| If the input schema of bigquery sink contains integer field, the bigquery sink is not able to write the record to existing tables. The pipeline will fail with exception like:
org.apache.avro.file.DataFileWriter$AppendWriteException: java.lang.ClassCastException: java.lang.Integer cannot be cast to java.lang.Long
at org.apache.avro.file.DataFileWriter.append(DataFileWriter.java:308) ~[avro-1.8.2.jar:1.8.2]
at io.cdap.plugin.gcp.bigquery.sink.AvroRecordWriter.write(AvroRecordWriter.java:90) ~[SYSTEM-google-cloud-0.18.0-SNAPSHOT.jar:na]
at io.cdap.plugin.gcp.bigquery.sink.AvroRecordWriter.write(AvroRecordWriter.java:37) ~[SYSTEM-google-cloud-0.18.0-SNAPSHOT.jar:na]
at io.cdap.plugin.gcp.bigquery.sink.BigQueryRecordWriter.write(BigQueryRecordWriter.java:58) ~[SYSTEM-google-cloud-0.18.0-SNAPSHOT.jar:na]
or
org.apache.avro.file.DataFileWriter$AppendWriteException: org.apache.avro.UnresolvedUnionException: Not in union ["long","null"]: 1
at org.apache.avro.file.DataFileWriter.append(DataFileWriter.java:308) ~[org.apache.avro.avro-1.8.2.jar:1.8.2]
at io.cdap.plugin.gcp.bigquery.sink.AvroRecordWriter.write(AvroRecordWriter.java:90) ~[SYSTEM-google-cloud-0.18.0-SNAPSHOT.jar:na]
at io.cdap.plugin.gcp.bigquery.sink.AvroRecordWriter.write(AvroRecordWriter.java:37) ~[SYSTEM-google-cloud-0.18.0-SNAPSHOT.jar:na]
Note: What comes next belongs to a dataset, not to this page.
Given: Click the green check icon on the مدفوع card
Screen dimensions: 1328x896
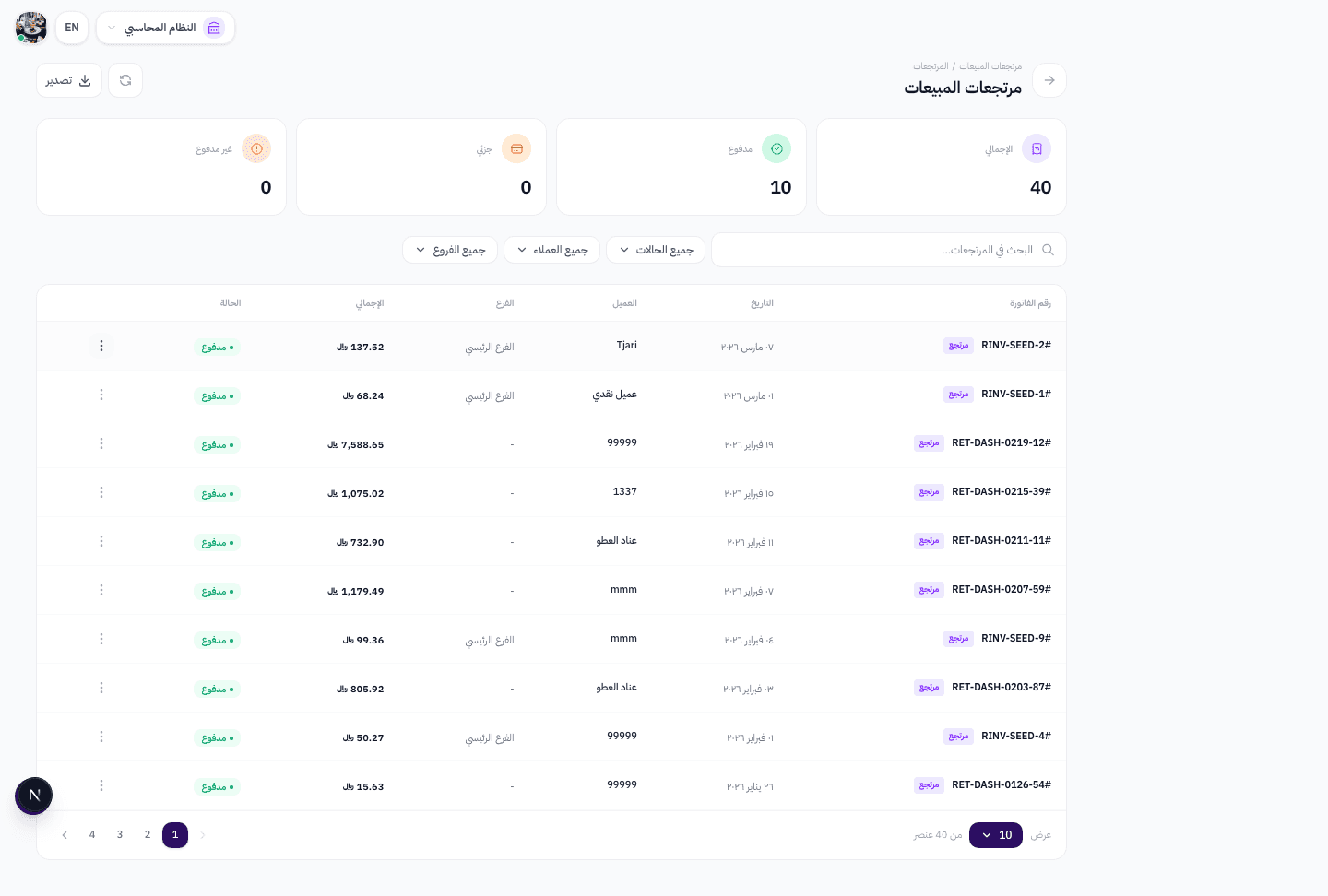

at io.cdap.plugin.gcp.bigquery.sink.BigQueryRecordWriter.write(BigQueryRecordWriter.java:58) ~[SYSTEM-google-cloud-0.18.0-SNAPSHOT.jar:na]
at io.cdap.plugin.gcp.bigquery.sink.BigQueryRecordWriter.write(BigQueryRecordWriter.java:32) ~[SYSTEM-google-cloud-0.18.0-SNAPSHOT.jar:na]
at io.cdap.cdap.etl.spark.io.TrackingRecordWriter.write(TrackingRecordWriter.java:41) ~[hydrator-spark-core2_2.11-6.5.0-SNAPSHOT
To reproduce, create a pipeline that contains integer type field as input schema of bigquery sink, and try to write to bigquery sink. If the table does not exist, the pipeline will succeed in first run but fail in subsequent runs. If table exists, the pipeline will always fail. |